- **Source records**:
* * *

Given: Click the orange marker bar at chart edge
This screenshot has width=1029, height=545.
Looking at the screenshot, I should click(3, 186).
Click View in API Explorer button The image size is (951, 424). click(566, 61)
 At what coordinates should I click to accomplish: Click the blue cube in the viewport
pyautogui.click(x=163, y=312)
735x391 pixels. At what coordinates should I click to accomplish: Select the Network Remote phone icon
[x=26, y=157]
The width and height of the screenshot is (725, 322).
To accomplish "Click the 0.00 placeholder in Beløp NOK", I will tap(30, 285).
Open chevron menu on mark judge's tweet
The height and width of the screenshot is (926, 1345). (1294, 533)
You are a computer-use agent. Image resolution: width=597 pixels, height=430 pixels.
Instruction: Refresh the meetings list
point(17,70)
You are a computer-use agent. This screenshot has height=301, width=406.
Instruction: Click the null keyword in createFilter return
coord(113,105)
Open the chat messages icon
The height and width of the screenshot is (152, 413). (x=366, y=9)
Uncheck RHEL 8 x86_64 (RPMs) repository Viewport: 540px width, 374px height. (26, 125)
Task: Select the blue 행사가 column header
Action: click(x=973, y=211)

* * *

Would you please transcribe all of the entries above exactly?

Given: Click the orange marker bar at chart edge
This screenshot has width=1029, height=545.
Looking at the screenshot, I should click(3, 186).
Click View in API Explorer button The image size is (951, 424). click(566, 61)
 At what coordinates should I click to accomplish: Click the blue cube in the viewport
pyautogui.click(x=163, y=312)
735x391 pixels. At what coordinates should I click to accomplish: Select the Network Remote phone icon
[x=26, y=157]
The width and height of the screenshot is (725, 322).
To accomplish "Click the 0.00 placeholder in Beløp NOK", I will tap(30, 285).
Open chevron menu on mark judge's tweet
The height and width of the screenshot is (926, 1345). (1294, 533)
You are a computer-use agent. Image resolution: width=597 pixels, height=430 pixels.
Instruction: Refresh the meetings list
point(17,70)
You are a computer-use agent. This screenshot has height=301, width=406.
Instruction: Click the null keyword in createFilter return
coord(113,105)
Open the chat messages icon
The height and width of the screenshot is (152, 413). (x=366, y=9)
Uncheck RHEL 8 x86_64 (RPMs) repository Viewport: 540px width, 374px height. (26, 125)
Task: Select the blue 행사가 column header
Action: click(x=973, y=211)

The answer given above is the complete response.